5 | ナノ


こどもごころ



少女の名前は多由也といった。
お腹を空かせたボクたち兄弟は、現在多由也に連れられて、山の中腹辺りで食事を摂らせて貰っている。どうやら多由也はこの山に詳しいらしく、食べれる実のある場所へと案内してくれたのだ。
…ボクの羞恥心を代償に、だけど。


「そういえば…多由也ちゃん」

兄さんがポーチをごそごそと漁り、一枚の紙を多由也に見せる。

「この植物、見たことないかな?」

多由也が覗き込むそれには、白い花の絵が描かれていた。それが今日のボクらの目的だ。

「この国はどこも湿度が高い…その為緑も多い。この植物は岩場などに生えるくせ、湿った場所を好むものだから、どうも見つからなくてね」

「そーそー!ここに来るまで岩肌すら一度も見なかったよ」

兄さんの説明に同意を示す。
珍しい薬草の採取。霧隠れからかなり離れてるためCランクに位置するこの任務を、兄さんは一人で請け負っていた。任務を受けれない忍者学校生のボクは、ただ付いて来ただけだ。
ただ付いてくるのも大変だった。まず兄さんに頼んだ。却下。駄々をこねてみた。却下。
それでもボクがしつこいもんで、兄さんは現実を見せようと上層部に訊きに行った。無論駄目だろう、と思ったら、まさかの許可が下りたのだった。
ボクは実は神童と呼ばれてる。戦うことは無さそうな内容だが、実際に任務に同行させてみるのも良いんじゃないかとのことだったそうだ。
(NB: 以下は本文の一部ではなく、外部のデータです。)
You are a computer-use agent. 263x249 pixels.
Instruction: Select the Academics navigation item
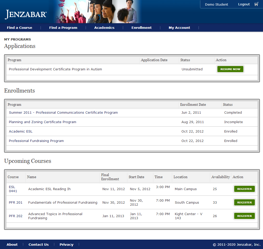[x=104, y=28]
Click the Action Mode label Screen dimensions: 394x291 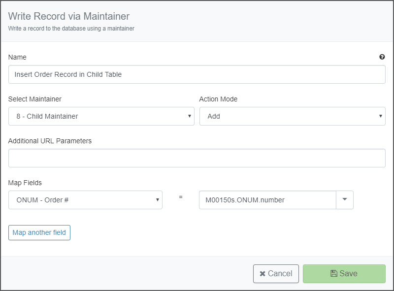tap(218, 99)
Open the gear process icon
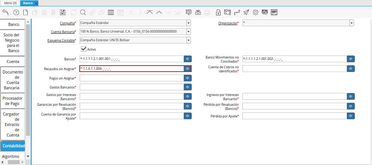The width and height of the screenshot is (372, 165). (x=256, y=12)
結果、渋々受け入れた兄さんとふたりで任務に当たっている。あくまでもボクの心意気では、だけどね。

「岩肌すら、は言い過ぎじゃないかな?」

ボクの言葉を聞いた兄さんが、小さく笑う。

「お前が落ちた湖の側面に草は茂っていたか?」

「ぐ…」

兄さんは揚げ足を取るのが巧い。というか、隙やミス全般を見付けることに長けていた。

「でも!あーいうとこは例外でしょ!フツーに地面にはなかったじゃないか」

「…まあ、このあたりに土や岩がかおを出してるとこなんて少ないしな」

ボクが慌てて反論すると、多由也が言葉を続けてきた。
彼女は紙を兄さんに返す。

「わるいが、こんな花は見たことがない」

「そっか」

もともとそんなに期待してなかったのだろう。あっさりと紙を受け取って、ポーチに仕舞う兄さん。
一方ボクは、正直残念だった。もしこのまま見つからないのであれば、波の国という所まで出向かなきゃいけない可能性があったからだ。さすがにそれは面倒くさい。

「でも、はえてそうな場所なら、思い当たる箇所がある」

憂鬱なボクをよそに、多由也は再び口を開いた。

「…いってみるか?」

小さく首を傾けながら提案をする多由也。
兄さんと目が合う。どちらともなく、力強く首を縦に振った。